The Capital Food & Wine Festival in Lacey is an annual 501(c)(3) fundraiser for Saint Martin's University Alumni Association and its academic scholarship fund. It features more than 100 Washington wines, beer from regional breweries, food from a baker's dozen vendors, and music performed live on three stages. This year's featured event is a "People's Choice Casino Challenge" that tosses chefs from Lucky Eagle and Red Wind casinos into the culinary Octagon. Whose cuisine shall reign supreme? In the grammatically incorrect exhortation of Iron Chef's Chairman Kaga, "Allez cuisine!"

Perhaps you feel that sounds overheated, no kitchen pun intended. Au contraire, fellow skeptics. The elbow-to-elbow crowd each year pays tribute to a cornucopia of savory delights. We get stoked for an afternoon that promises good eats from Falls Terrace Restaurant, Ricardo's, Southbay Dickerson's BBQ and 10 other points in between.
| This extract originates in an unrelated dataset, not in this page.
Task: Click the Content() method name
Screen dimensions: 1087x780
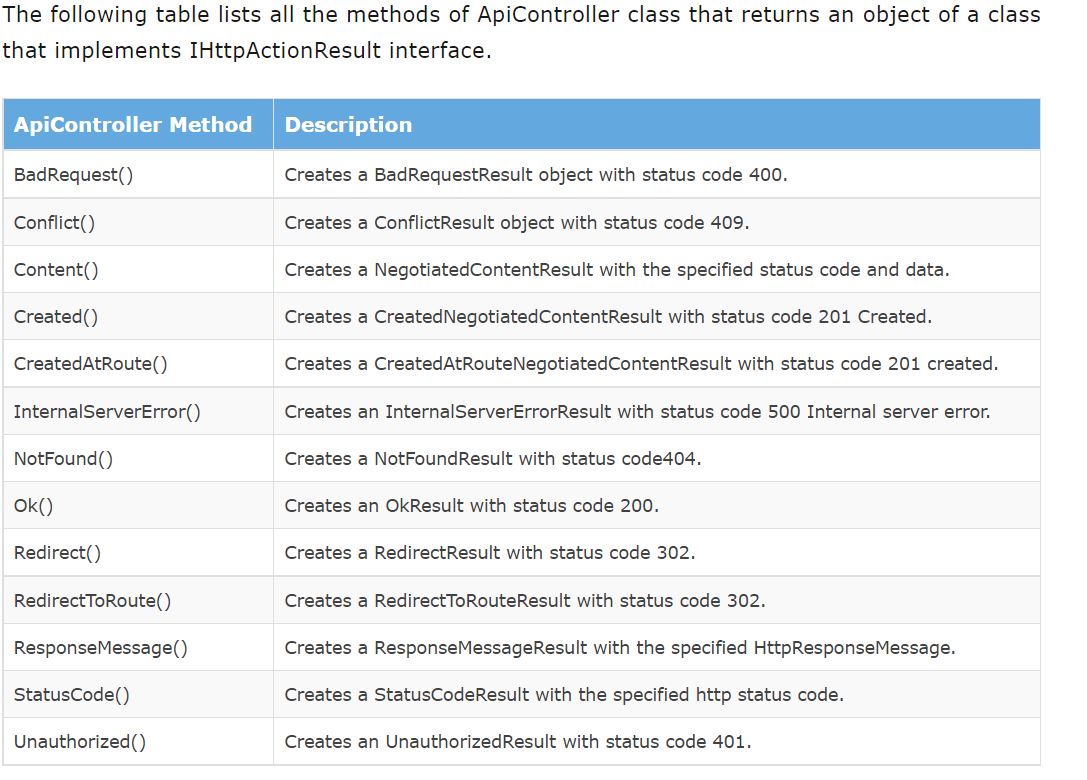Action: (x=56, y=269)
This event is open to everyone (no strollers, please). Each adult receives a beer mug or wine glass with his or her ticket, then buys scrip for food and beverages. These can also be purchased in advance at CapitalFoodAndWineFestival.com.

Al Eckroth, director of the first and second festivals, describes the event as "a huge annual block party, where neighbors and friends unite in a spirit of community."

Vintners on hand include Hoodsport, Scatter Creek and Walter Dacon Wines. For connoisseurs, the festival offers "RJ's Premium Cellar" in memory of Randi Johnson, a Saint Martin's alumna who helped initiate the festival in 1989. If you're dying to get your lips around that plummy, voluptuous cabernet sauvignon bottled by Va Piano at its DuBrul Vineyard, now's your chance - though you may wish to purchase a bottle instead. The 2012 reaches its full potential next year. Look how classy you are!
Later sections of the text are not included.